◆ **Data records**:
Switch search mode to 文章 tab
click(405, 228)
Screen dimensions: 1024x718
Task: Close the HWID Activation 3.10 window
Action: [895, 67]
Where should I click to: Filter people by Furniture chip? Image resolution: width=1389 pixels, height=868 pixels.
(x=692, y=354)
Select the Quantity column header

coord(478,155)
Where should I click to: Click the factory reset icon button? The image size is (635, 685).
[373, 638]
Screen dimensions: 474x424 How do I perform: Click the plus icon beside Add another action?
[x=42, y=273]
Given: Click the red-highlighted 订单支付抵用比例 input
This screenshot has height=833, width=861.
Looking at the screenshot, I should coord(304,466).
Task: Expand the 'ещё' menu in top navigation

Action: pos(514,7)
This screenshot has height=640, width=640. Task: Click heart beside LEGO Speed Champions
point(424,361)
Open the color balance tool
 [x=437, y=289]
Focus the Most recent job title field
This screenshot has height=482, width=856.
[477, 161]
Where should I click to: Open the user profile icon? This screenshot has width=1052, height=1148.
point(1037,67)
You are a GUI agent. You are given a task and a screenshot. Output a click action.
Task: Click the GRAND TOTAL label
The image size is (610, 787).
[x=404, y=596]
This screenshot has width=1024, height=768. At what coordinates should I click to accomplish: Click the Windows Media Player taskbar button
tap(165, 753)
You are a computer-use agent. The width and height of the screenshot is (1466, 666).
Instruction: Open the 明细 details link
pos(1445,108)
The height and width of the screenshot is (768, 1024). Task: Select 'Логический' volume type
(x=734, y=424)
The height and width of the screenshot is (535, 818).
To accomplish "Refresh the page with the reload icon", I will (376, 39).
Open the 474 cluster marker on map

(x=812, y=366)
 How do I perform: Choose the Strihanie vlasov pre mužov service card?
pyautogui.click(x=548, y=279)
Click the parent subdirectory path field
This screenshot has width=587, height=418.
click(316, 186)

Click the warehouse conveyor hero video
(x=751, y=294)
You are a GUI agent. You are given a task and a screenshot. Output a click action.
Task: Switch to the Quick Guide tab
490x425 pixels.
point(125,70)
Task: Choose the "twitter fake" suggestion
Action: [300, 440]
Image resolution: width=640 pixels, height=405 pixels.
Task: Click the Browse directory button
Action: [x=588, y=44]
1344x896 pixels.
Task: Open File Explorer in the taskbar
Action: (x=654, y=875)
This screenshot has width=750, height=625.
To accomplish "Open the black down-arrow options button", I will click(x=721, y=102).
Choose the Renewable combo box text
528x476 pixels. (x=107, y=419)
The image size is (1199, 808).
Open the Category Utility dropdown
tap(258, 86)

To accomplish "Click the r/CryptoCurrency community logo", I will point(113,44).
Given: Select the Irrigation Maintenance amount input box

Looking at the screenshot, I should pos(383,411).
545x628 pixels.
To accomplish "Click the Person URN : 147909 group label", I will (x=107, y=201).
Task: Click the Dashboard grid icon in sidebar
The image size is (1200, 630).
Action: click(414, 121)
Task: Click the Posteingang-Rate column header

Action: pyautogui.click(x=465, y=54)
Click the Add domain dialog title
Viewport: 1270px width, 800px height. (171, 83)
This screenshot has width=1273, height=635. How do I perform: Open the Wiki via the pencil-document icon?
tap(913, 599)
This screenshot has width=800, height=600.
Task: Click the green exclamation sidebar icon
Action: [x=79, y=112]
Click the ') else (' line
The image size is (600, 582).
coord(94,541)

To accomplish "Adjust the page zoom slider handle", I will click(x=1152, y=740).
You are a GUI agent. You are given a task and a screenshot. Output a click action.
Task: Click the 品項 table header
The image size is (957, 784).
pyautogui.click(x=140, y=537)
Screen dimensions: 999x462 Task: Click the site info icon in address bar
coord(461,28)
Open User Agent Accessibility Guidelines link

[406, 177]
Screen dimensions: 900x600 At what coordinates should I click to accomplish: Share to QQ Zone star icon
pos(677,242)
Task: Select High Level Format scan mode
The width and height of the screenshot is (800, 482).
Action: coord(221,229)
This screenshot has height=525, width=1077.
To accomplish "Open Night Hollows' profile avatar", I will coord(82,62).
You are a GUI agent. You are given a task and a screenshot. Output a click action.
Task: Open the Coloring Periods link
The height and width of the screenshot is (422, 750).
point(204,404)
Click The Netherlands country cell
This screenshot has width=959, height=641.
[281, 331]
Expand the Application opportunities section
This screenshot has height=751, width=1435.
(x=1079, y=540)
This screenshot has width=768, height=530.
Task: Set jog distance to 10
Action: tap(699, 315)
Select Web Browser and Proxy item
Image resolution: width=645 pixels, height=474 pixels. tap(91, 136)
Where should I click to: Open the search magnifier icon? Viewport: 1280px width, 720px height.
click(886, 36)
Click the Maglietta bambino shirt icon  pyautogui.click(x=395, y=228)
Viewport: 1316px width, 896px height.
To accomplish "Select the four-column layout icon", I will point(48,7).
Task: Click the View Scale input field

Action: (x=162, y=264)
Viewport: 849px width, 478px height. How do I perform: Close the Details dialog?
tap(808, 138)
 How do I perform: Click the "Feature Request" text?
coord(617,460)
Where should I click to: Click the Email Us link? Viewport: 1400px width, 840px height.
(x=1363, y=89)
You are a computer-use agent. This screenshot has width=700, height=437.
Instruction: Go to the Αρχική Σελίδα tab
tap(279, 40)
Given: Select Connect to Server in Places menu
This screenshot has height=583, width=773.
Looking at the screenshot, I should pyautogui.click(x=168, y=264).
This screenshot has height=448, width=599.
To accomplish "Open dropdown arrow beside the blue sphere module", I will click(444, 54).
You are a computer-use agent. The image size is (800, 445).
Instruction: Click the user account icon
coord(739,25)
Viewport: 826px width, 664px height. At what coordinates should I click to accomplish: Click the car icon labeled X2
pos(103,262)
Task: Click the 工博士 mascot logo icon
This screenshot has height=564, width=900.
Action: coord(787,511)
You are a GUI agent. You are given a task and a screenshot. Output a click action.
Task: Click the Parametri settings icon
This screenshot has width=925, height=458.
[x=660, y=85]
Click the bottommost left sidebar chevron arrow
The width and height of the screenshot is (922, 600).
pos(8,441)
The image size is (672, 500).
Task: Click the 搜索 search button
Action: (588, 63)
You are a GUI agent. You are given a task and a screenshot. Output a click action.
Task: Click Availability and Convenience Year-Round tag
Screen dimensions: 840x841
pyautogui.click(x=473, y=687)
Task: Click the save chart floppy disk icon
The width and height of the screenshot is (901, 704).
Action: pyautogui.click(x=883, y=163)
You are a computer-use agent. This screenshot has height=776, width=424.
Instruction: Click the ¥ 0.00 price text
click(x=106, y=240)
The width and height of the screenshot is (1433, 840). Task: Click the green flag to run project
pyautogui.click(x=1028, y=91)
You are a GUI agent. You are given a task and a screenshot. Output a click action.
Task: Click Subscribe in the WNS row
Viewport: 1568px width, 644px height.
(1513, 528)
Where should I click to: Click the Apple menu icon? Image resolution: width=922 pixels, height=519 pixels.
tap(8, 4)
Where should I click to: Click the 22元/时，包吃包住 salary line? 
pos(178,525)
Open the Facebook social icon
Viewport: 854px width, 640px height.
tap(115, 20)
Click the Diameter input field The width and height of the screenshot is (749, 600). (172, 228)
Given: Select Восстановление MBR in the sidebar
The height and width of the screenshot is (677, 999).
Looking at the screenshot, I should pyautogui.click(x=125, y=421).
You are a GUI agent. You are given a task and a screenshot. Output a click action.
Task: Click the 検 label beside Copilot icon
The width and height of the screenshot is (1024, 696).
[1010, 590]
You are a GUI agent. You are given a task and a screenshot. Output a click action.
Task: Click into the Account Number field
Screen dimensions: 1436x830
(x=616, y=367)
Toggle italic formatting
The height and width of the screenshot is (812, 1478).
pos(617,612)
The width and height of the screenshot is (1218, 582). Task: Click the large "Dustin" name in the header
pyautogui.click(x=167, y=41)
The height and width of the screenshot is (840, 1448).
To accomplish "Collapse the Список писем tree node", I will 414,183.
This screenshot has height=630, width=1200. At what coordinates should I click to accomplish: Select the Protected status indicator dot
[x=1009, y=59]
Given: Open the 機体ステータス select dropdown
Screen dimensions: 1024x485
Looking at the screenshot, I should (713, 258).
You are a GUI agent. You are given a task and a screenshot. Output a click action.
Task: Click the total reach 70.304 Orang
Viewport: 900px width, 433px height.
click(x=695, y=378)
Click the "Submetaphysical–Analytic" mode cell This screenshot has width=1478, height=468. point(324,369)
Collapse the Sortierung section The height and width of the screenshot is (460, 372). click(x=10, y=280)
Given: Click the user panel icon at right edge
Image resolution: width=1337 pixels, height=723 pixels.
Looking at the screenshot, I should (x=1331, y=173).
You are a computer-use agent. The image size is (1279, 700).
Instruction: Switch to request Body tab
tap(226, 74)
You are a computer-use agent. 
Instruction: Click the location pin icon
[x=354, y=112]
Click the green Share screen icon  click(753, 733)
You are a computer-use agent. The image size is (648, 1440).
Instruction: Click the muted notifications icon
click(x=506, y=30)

◆ **Problem details**: Looking at the records above, return exactly the lines from the line with "Click the warehouse conveyor hero video" to the line with "Task: Select High Level Format scan mode", both ends included.

◆ **Solution for this problem**:
Click the warehouse conveyor hero video
(x=751, y=294)
You are a GUI agent. You are given a task and a screenshot. Output a click action.
Task: Switch to the Quick Guide tab
490x425 pixels.
point(125,70)
Task: Choose the "twitter fake" suggestion
Action: [300, 440]
Image resolution: width=640 pixels, height=405 pixels.
Task: Click the Browse directory button
Action: [x=588, y=44]
1344x896 pixels.
Task: Open File Explorer in the taskbar
Action: (x=654, y=875)
This screenshot has width=750, height=625.
To accomplish "Open the black down-arrow options button", I will click(x=721, y=102).
Choose the Renewable combo box text
528x476 pixels. (x=107, y=419)
The image size is (1199, 808).
Open the Category Utility dropdown
tap(258, 86)

To accomplish "Click the r/CryptoCurrency community logo", I will point(113,44).
Given: Select the Irrigation Maintenance amount input box

Looking at the screenshot, I should pos(383,411).
545x628 pixels.
To accomplish "Click the Person URN : 147909 group label", I will (x=107, y=201).
Task: Click the Dashboard grid icon in sidebar
The image size is (1200, 630).
Action: click(414, 121)
Task: Click the Posteingang-Rate column header

Action: pyautogui.click(x=465, y=54)
Click the Add domain dialog title
Viewport: 1270px width, 800px height. (171, 83)
This screenshot has width=1273, height=635. How do I perform: Open the Wiki via the pencil-document icon?
tap(913, 599)
This screenshot has width=800, height=600.
Task: Click the green exclamation sidebar icon
Action: [x=79, y=112]
Click the ') else (' line
The image size is (600, 582).
coord(94,541)

To accomplish "Adjust the page zoom slider handle", I will click(x=1152, y=740).
You are a GUI agent. You are given a task and a screenshot. Output a click action.
Task: Click the 品項 table header
The image size is (957, 784).
pyautogui.click(x=140, y=537)
Screen dimensions: 999x462 Task: Click the site info icon in address bar
coord(461,28)
Open User Agent Accessibility Guidelines link

[406, 177]
Screen dimensions: 900x600 At what coordinates should I click to accomplish: Share to QQ Zone star icon
pos(677,242)
Task: Select High Level Format scan mode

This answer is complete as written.